It’s time for some updates on our lives. I’ve left you so in the dark about recent developments that you probably don’t even know what questions you should have. I’ll help you out: Is there still mold growing on our things? Did Carrie’s boyfriend have a nice visit? What has Tabitha been up to all this time? Did she really exist in the first place?
Yes and No. As you may remember her name is not really Tabitha, but she really did sit across from me and eat a quesadilla today for lunch. Now, you’re wondering about Mexican food and where we scored some in Taiwan. Chili’s. So not really Mexican food per se, now don’t you feel silly. There is a Mexican restaurant three minutes from my apartment, owned by a guy who grew up in California and told me about how he smuggled in the chilies for his sauce. I’m glad he’s willing to be a criminal in his efforts to add more flavor to the Taiwanese cuisine, but the enchiladas I ordered were not spicy, not even a tiny, tiny bit. To make matters worse, I kept picking out weird ligaments from my chicken. And if I’d gotten this meal at a cheap price I wouldn’t be such a snob, but it was about 12 USD, and for that price, I could’ve gotten the same dearth of Mexican spice at Chili’s. I’m trying to observe how popular this “Mexican” restaurant is with the Taiwanese, though, because marketing to the tastes of a girl from Texas isn’t really smart business anyhow.

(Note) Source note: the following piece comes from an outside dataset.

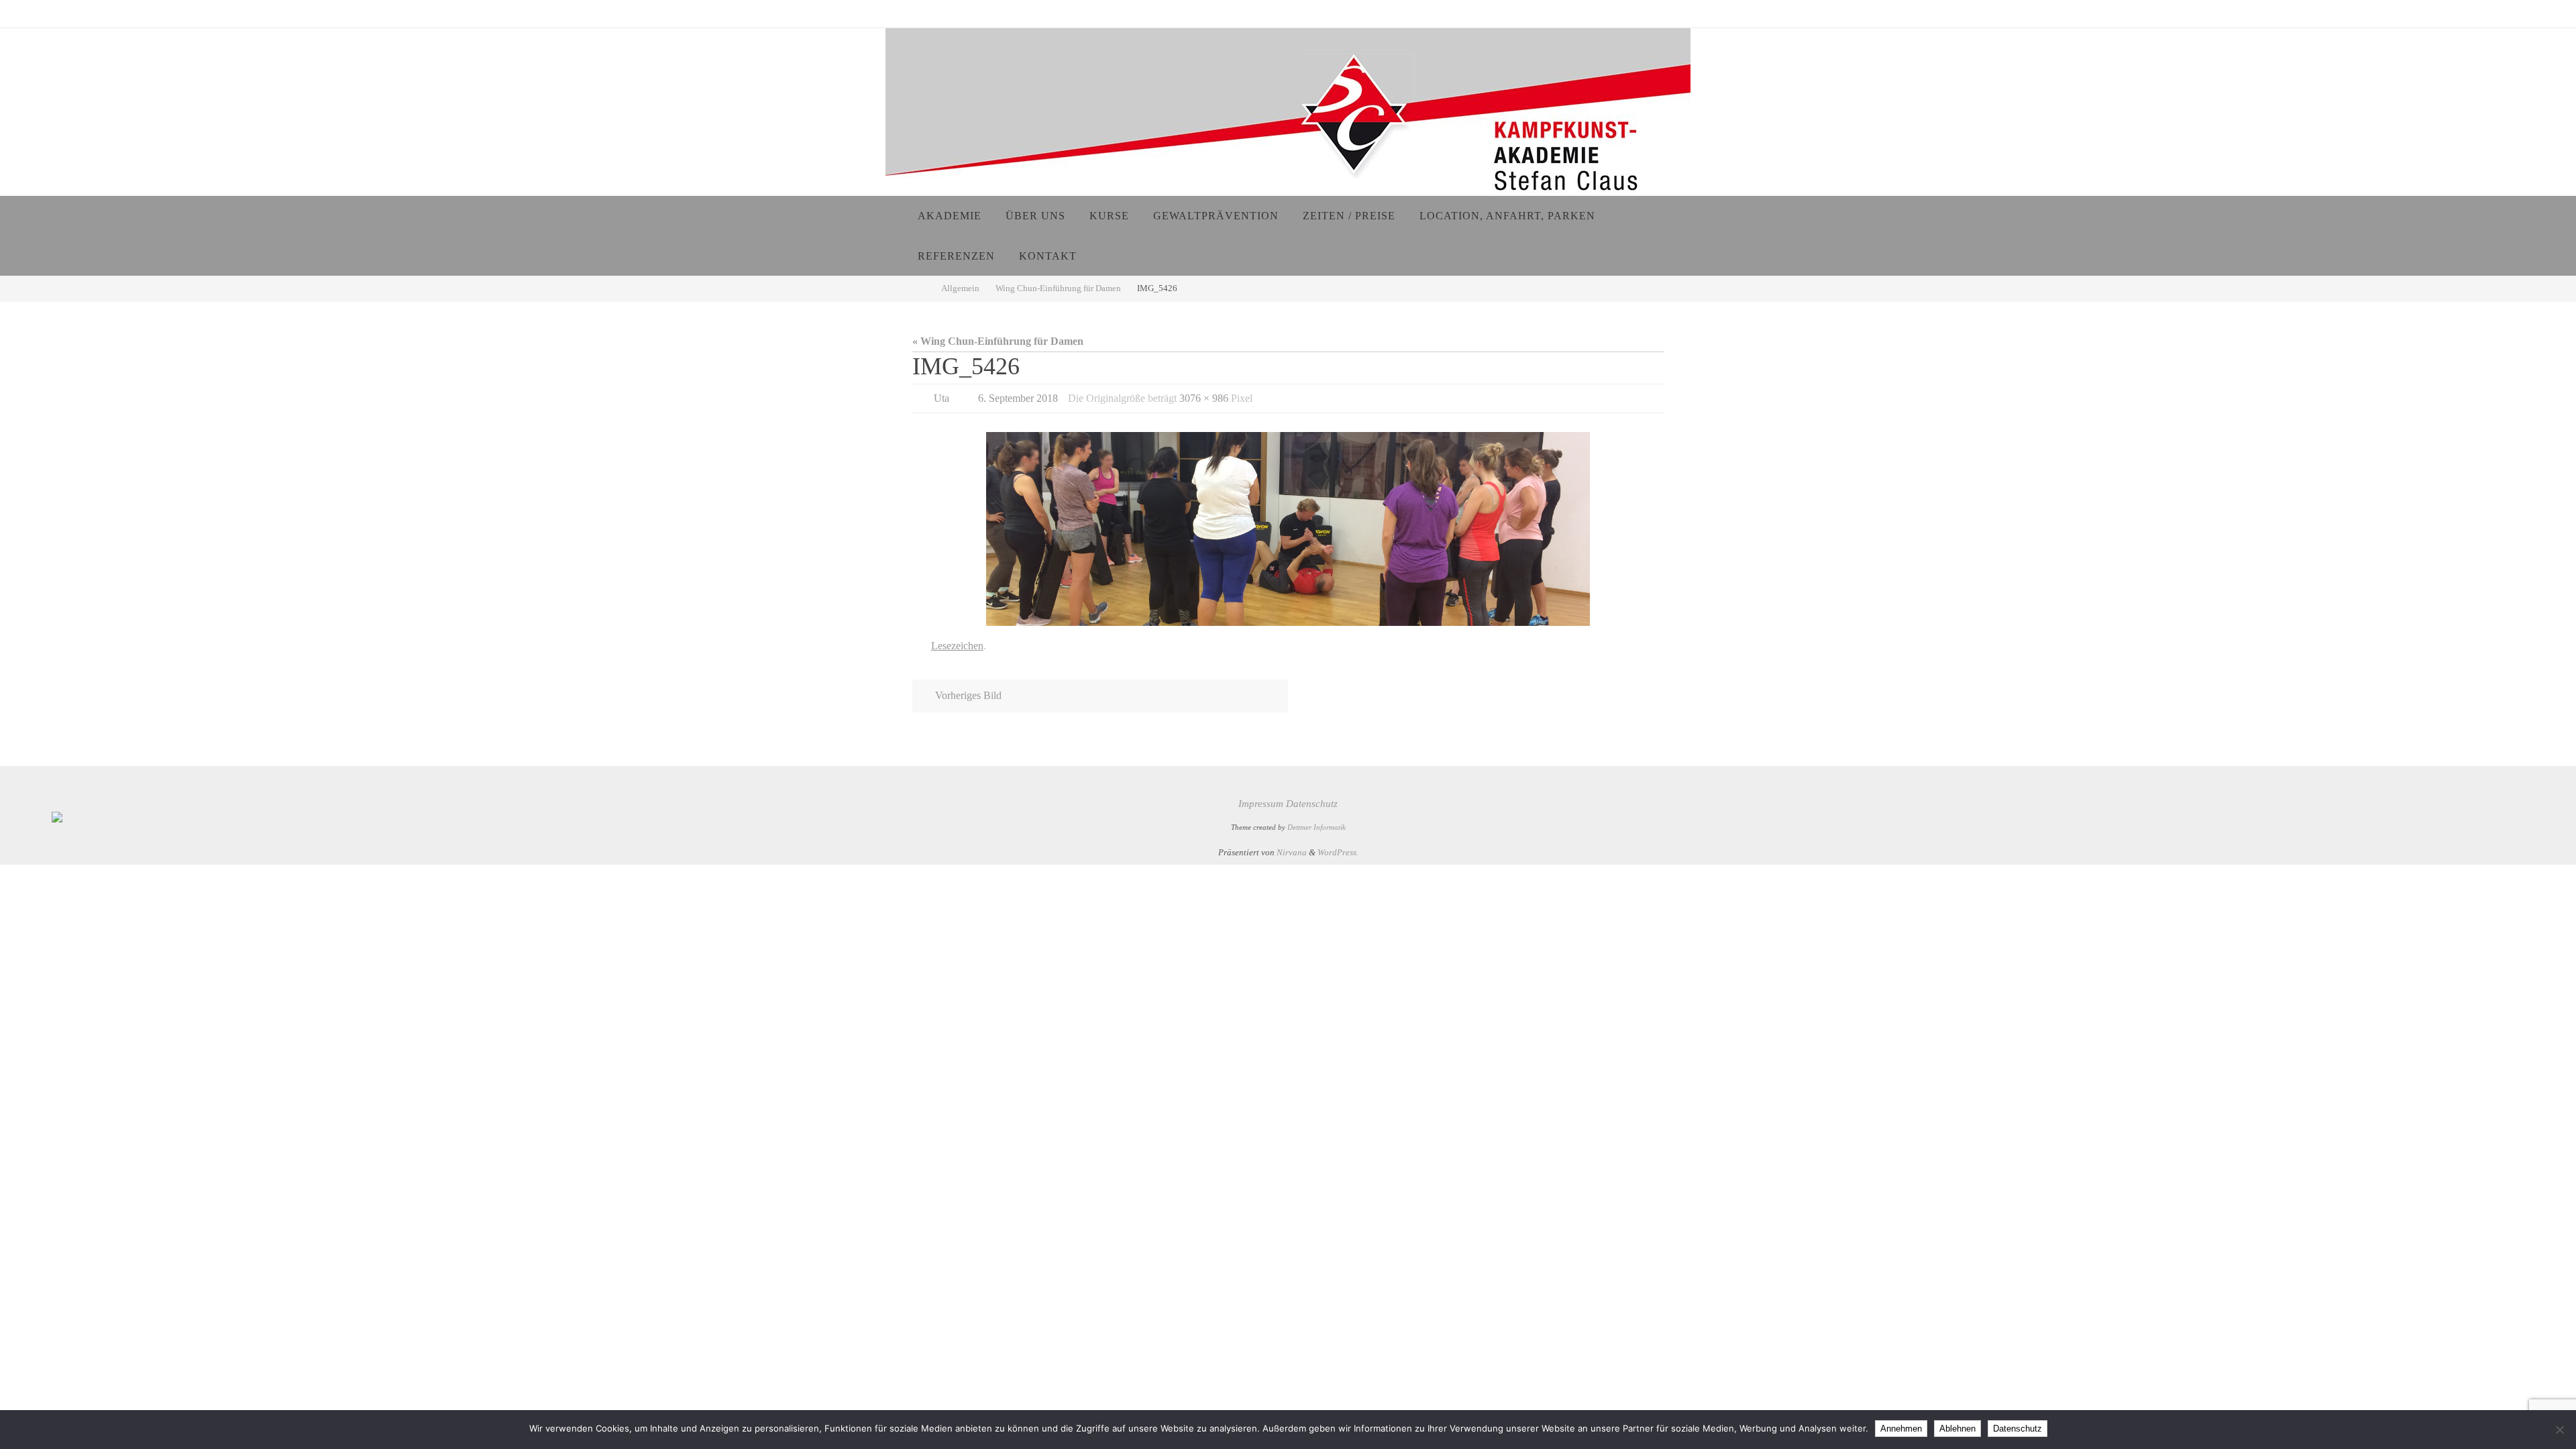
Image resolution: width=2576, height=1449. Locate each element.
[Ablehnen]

I am reminded of when my friend described nachos he ordered at a bar in Taipei: cheesy Doritos covered in artificial melted cheese.
Oh, right. You were wondering about Tabitha. Well, her parents recently came to Taipei to see her after two and a half years of being apart.
In her effort to show them every interesting thing about Taiwan, I think she was really wearing them out, but I bet they’ve returned to New Hampshire better informed about this city than I am. Her parents are really nice, warm people, and I’m glad they were able to see Tabitha in her element. Okay, I can’t stand it anymore. Her name is Tiffany. Anyway, Tiffany really knows her way around this town. For example, when we visited a temple, she asked David (Taiwanese) to explain the customs, but she was the one who reminded him of all those customs. “Can you tell them about the prayer sticks?”
“Yeah, people use those sticks over there to pray.”
“But you forgot to say how it works. You ask a question, and then you pull a stick out of the bucket and take it to the people at that table. Using the number on your stick, they look up the answer in a book.”
I wish the temple hadn’t been so busy because I would’ve really liked to try this out. I think I would’ve asked, “Why does my bike make an aggravating clicking noise?” If I received an answer like, “Do try to do good but not to be great, otherwise you will be in danger”, then I’d know to stop hating on my bike for being less than great.
Incidentally, when I showed David a tiny little magic 8 ball that I brought from the States, he said he’d never seen one before.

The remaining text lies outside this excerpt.